Chris and I kicked steps back up to the crest between the Stehekin and Cascade Rivers, then turned south, deciding to go back over Sahale Peak, rather than down the hard snow of the Boston Basin Glacier.

 

When we got back to Joanna and told her the news, she thought we were joking for just an instant, but our faces quickly confirmed the truth. We drove down to Marblemount to report the accident to the Chief Forest Service Ranger. He was concerned and professional as we filled out the details of the accident report. I agreed to meet a recovery party the next morning at the Ranger Station.

 

Chris went back to Mount Holyoke the next day. And the day after the recovery, I went back to med school for my final year.

  ***

Chris and I thought we fell in love that weekend, or sometime over the next three months of weekly letters. She came back to Seattle over Christmas break from college, and I proposed to her on New Years Eve, after only being in each other's physical presence for 17 days. Looking back, I don't recommend it, nor would she, I'm sure.

 

We were married the day I graduated from medical school in 1968, and the two of us returned that summer to Boston Peak with Gary Mellom, an old school chum and climbing buddy of mine from Newhalem, our hometown.

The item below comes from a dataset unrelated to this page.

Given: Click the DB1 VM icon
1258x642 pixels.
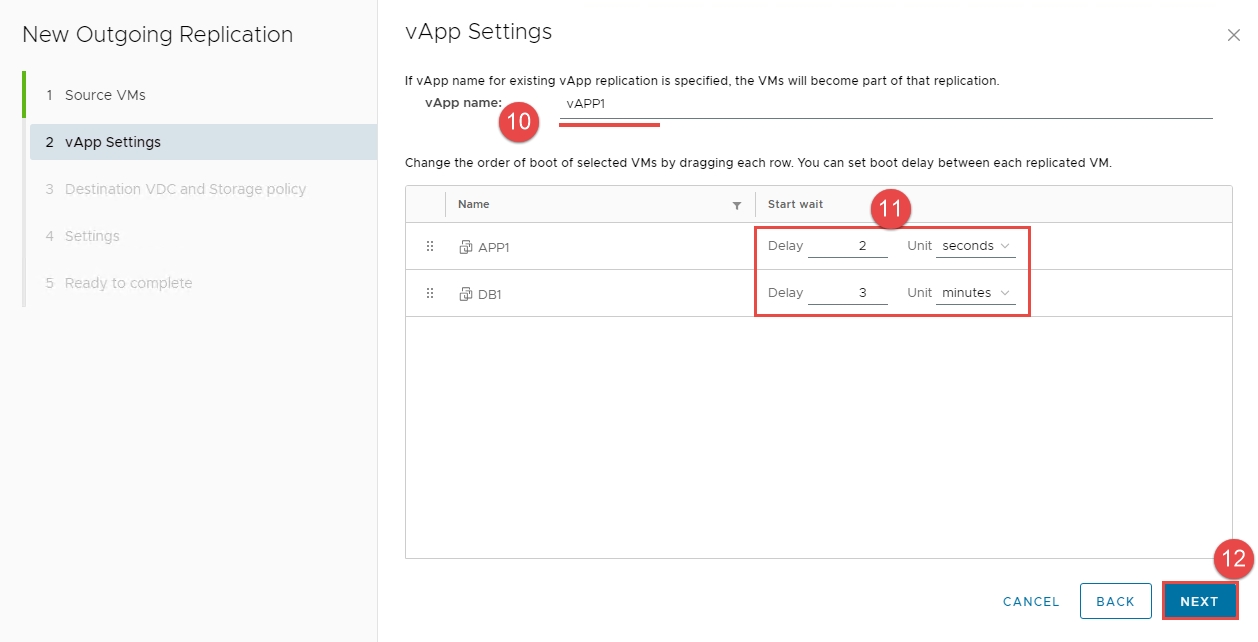Looking at the screenshot, I should click(x=465, y=294).
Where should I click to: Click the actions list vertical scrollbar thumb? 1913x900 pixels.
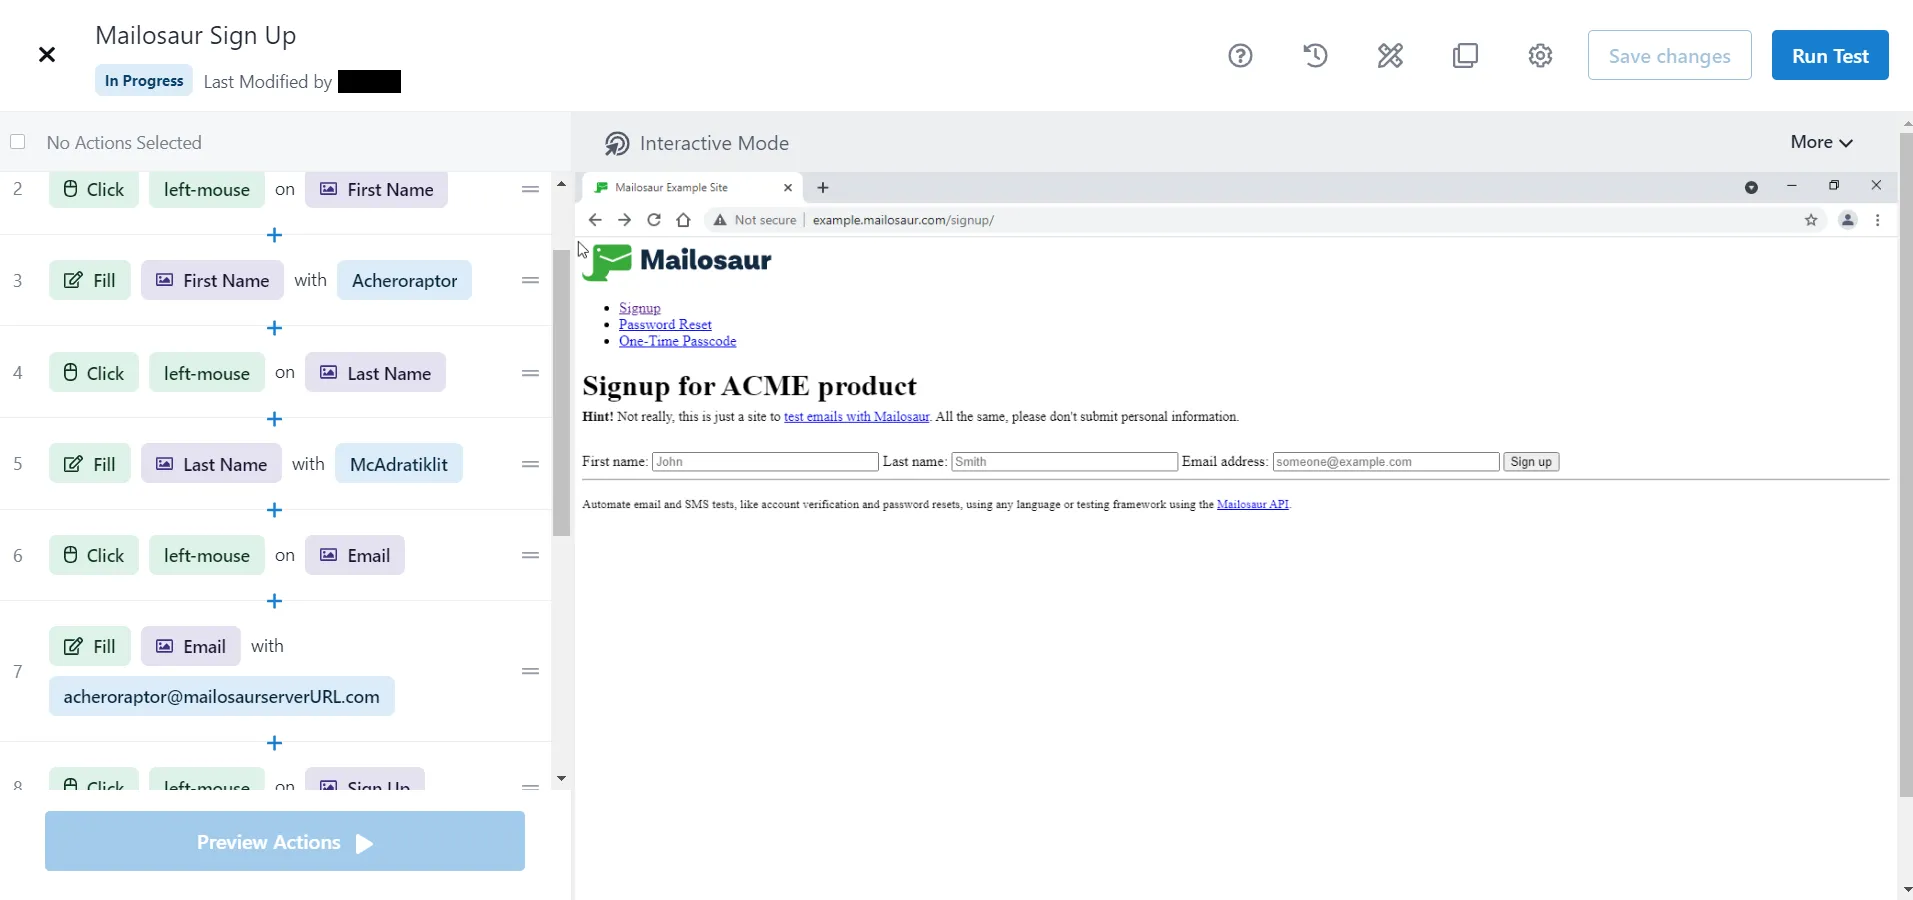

That day we said a final good-by to Bob in the summit register. We won't be going back to Boston Peak ever again.

 

The marriage to Chris was as fragile as that rotten Boston rock, and didn't last.

 

Another climbing buddy of mine, Russ Kroeker, nearly lost his life in 1978 on a headlong tumble down a hard snow gully on the opposite side of the mountain that claimed Bob's life.

 

At nearly 9000 feet, Boston is one of Washington's 100 highest peaks, so it has become a necessary goal for the state's peak baggers. But no one comes back from Boston with a good word to say about it.